HESI RN
Community Health HESI 2023 Quizlet
1. The nurse must delegate some aspects of a homebound client's care to a home health aide. Which intervention should the nurse delegate to the home health aide?
- A. evaluating a pressure sore
- B. applying a prosthetic device
- C. performing a sterile dressing change
- D. assessing the client's need for an elevated toilet seat
Correct answer: B
Rationale: The correct answer is B: applying a prosthetic device. Home health aides are trained and authorized to assist with the application and management of prosthetic devices for clients. Evaluating a pressure sore (choice A) requires clinical assessment and judgment typically performed by a licensed healthcare provider such as a nurse. Performing a sterile dressing change (choice C) involves aseptic technique and wound care skills that are usually performed by licensed healthcare professionals. Assessing the client's need for an elevated toilet seat (choice D) involves a level of assessment and decision-making that is beyond the scope of practice for a home health aide.

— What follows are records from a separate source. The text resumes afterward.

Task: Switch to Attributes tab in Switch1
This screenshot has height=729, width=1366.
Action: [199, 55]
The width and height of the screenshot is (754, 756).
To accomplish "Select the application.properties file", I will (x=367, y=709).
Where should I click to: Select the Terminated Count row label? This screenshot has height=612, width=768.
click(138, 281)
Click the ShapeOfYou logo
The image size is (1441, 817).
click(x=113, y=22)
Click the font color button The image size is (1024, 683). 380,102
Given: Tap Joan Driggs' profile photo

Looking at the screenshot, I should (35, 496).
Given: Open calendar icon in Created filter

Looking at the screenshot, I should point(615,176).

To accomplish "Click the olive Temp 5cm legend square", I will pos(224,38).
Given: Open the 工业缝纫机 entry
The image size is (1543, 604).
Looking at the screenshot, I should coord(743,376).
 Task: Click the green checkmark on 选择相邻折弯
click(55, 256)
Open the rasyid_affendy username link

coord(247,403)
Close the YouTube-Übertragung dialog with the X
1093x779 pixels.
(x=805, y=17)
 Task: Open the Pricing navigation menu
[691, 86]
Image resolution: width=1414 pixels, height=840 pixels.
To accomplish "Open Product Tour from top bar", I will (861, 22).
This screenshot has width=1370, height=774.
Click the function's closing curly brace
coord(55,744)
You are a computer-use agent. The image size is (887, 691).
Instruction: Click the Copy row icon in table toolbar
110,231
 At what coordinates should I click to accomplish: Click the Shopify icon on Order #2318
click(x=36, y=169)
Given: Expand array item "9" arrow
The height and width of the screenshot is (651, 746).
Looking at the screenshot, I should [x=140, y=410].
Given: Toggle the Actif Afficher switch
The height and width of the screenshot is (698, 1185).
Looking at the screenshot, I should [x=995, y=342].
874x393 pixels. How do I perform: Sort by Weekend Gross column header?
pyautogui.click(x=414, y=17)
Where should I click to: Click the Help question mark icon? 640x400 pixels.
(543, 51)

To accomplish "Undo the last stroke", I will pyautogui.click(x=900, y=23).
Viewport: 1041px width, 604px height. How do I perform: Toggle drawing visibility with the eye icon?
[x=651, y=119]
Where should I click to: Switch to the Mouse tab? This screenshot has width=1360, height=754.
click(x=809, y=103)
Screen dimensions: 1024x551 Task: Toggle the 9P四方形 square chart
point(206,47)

2. A client is suspected of being poisoned and presents with symmetric, descending flaccid paralysis, blurred vision, double vision, and dry mouth. The nurse should consider these findings consistent with which potential bioterrorism agent?
- A. ricin
- B. botulism toxin
- C. sulfur mustard
- D. yersinia pestis
Correct answer: B
Rationale: The correct answer is B: botulism toxin. The symptoms described, including symmetric, descending flaccid paralysis, blurred vision, double vision, and dry mouth, are classic manifestations of botulism, which is caused by a toxin produced by Clostridium botulinum. This toxin affects the nervous system, leading to muscle weakness and paralysis. Choice A, ricin, typically presents with gastrointestinal symptoms and organ failure. Choice C, sulfur mustard, causes blistering skin and respiratory issues. Choice D, yersinia pestis, is associated with the plague and presents with fever, chills, weakness, and swollen lymph nodes.
3. The healthcare provider is caring for a client with diabetes insipidus. Which finding indicates that the treatment is effective?
- A. Urine output is decreased.
- B. Thirst is decreased.
- C. Weight loss is observed.
- D. Urine specific gravity is within the normal range.
Correct answer: D
Rationale: In diabetes insipidus, the body loses excessive amounts of water, leading to diluted urine with low specific gravity. Therefore, when the urine specific gravity is within the normal range, it indicates that the kidneys are properly concentrating urine, which is a sign of effective treatment for diabetes insipidus. Choices A, B, and C are incorrect because in diabetes insipidus, there is polyuria (excessive urination), persistent thirst due to fluid loss, and potential weight loss due to fluid imbalance, so these findings would not indicate effective treatment.
4. When the receptionist for the answering service offers to take a message, which nursing action is best for the nurse to take if a client is exhibiting an extrapyramidal reaction to psychotropic medications?
- A. Leave a detailed message about the client's condition.
- B. Tell the receptionist to have the healthcare provider return the phone call.
- C. Call another healthcare provider.
- D. Document the attempt to call the healthcare provider.
Correct answer: B
Rationale: The best nursing action is to request a return call from the healthcare provider. When a client is experiencing an extrapyramidal reaction to psychotropic medications, it is crucial to prioritize the client's confidentiality and ensure the information is conveyed to the healthcare provider directly. Leaving a detailed message with a receptionist may compromise the confidentiality of the client's condition. Calling another healthcare provider may delay necessary intervention and continuity of care. Documenting the attempt to call is important for the nurse's records but does not address the immediate need to inform the healthcare provider about the client's condition.
5. During the physical assessment, which finding should the nurse recognize as a normal finding?
- A. Regular pulsation at the epigastric area when the client is supine.
- B. A loud, harsh murmur at the second right intercostal space.
- C. Dullness over the lung fields.
- D. Increased tactile fremitus.
Correct answer: A
Rationale: The regular pulsation at the epigastric area when the client is supine is a normal finding. This phenomenon is caused by the regular and recurrent expansion and contraction of an artery due to waves of pressure caused by the ejection of blood from the left ventricle. Choices B, C, and D describe abnormal findings during a physical assessment. A loud, harsh murmur at the second right intercostal space indicates an abnormal heart sound, dullness over the lung fields may suggest consolidation or fluid in the lungs, and increased tactile fremitus can be a sign of lung consolidation or pathology.